Iran says Russian raids from its airbase ‘over for now’

Iran says Russian raids from its airbase ‘over for now’

Iran says Russian raids from its airbase ‘over for now’

A still image, taken from video footage and released by Russia's Defence Ministry August 18, 2016, shows a Russian Sukhoi Su-34 fighter-bomber based at Iran's Hamadan air base, dropping off bombs in the Syrian province of Deir ez-Zor. REUTERS photo

Iran said Aug. 22 that Russian raids on jihadists in Syria from one of its airbases had ended for now, after accusing Moscow of “showing off” when it revealed the bombing runs.

“It was a specific, authorized mission and it’s over for now. They conducted it and they are gone now,” foreign ministry spokesman Bahram Ghasemi told reporters in Tehran, AFP reported.

He left open the possibility of future Russian combat flights from the Islamic republic, saying it would depend on “the situation in the region, and according to our permission.”

Hours after this statement Russian Defense Ministry spokesman Igor Konashenkov said in a statement that further use of the Iranian air base by Russian air forces for strikes in Syria will depend on the situation in Syria, according to Reuters. 

The Russian ambassador to Tehran, Levan Dzhagaryan, said Aug. 22 all Russian planes have left Iran’s air base in Hamedan but that nothing prevents them from using it again in the future.

“There are no reasons to worry. If the leaders of our two countries consider it necessary and reach the relevant agreements, what sort of problems can there be?” he told Russia’s Interfax news agency.

“For the time being, there are no [Russians] remaining in Hamedan” airbase, he added.

Ghasemi’s comments came a few hours after Iranian Defense Minister Hossein Dehghan made a rare public criticism of Russia for revealing that its warplanes were using Hamedan to attack insurgents in Syria.
“Naturally, the Russians are keen to show that they are a superpower and an influential country and that they are active in security issues in the region and the world,” Dehghan told Iran’s Channel 2 television.
“There has been a kind of showing-off and inconsiderate attitude behind the announcement of this news,” he said.

Iran and Russia are key backers of Syrian President Bashar al-Assad, but Tehran has remained relatively guarded about its precise involvement in the conflict.  

The Islamic republic is highly sensitive to any suggestion that it would allow foreign militaries to be based in its territory, which is outlawed under its constitution, and has emphasized that Russian planes were only refueling in Iran.

“[Russia] needed to refuel in an area closer to the operation.
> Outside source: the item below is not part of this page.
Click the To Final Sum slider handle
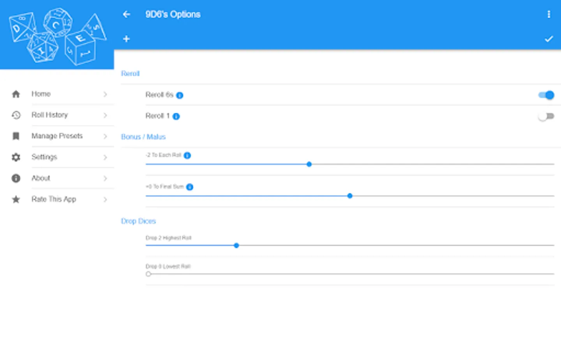The image size is (561, 351). coord(350,196)
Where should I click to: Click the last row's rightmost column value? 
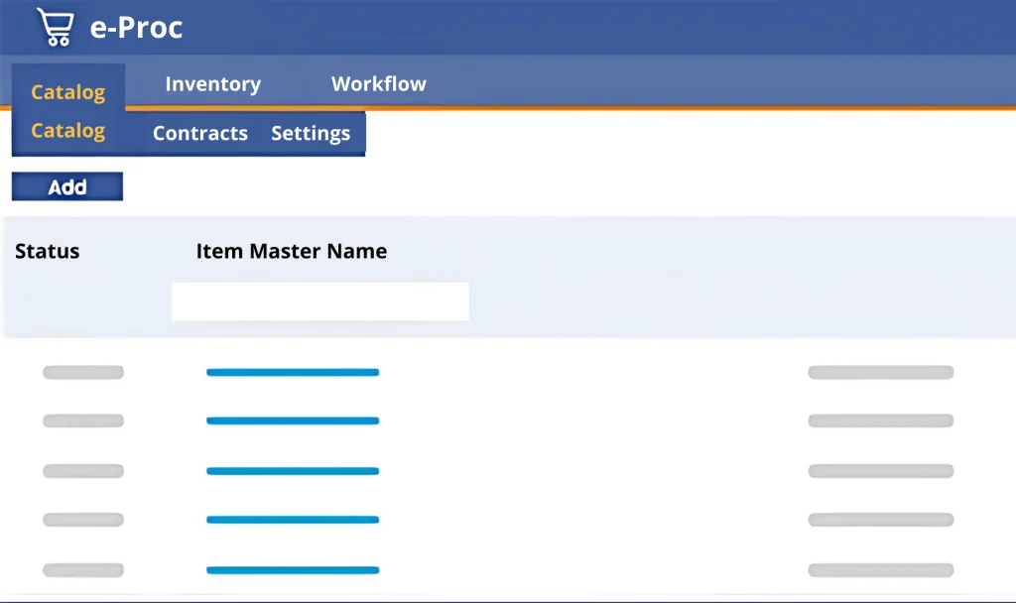coord(880,570)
That’s why they used the Nojeh base [in Hamedan] but we have definitely not given them a military base,” said Dehghan.

The flights from Iranian territory started on Aug. 16.

They were a major shift, significantly shortening flight-times for Russian warplanes, allowing them to carry increased firepower.  

Russia said it struck targets linked to the Islamic State of Iraq and the Levant (ISIL) and Jabhat al-Nusra jihadist groups in Aleppo, Deir Ezzor and Idlib.

Kerry says US-Russia talks nearing end

Meanwhile, U.S. Secretary of State John Kerry said on Aug. 22 that talks between the United States and Russia on military cooperation on fighting ISIL in Syria are nearing the end with technical teams meeting this week to discuss details. 

“We are in indeed engaged currently in ongoing conversations, and it is my hope that we are reaching the end of those discussions one way or another,” Kerry told a news conference during a visit to Kenya, according to Reuters.

“In the next days, our team will meet this week, and depending on where those discussions go, it is very possible, very likely, that Foreign Minister [Sergei] Lavrov and I will meet,” he said, without elaborating.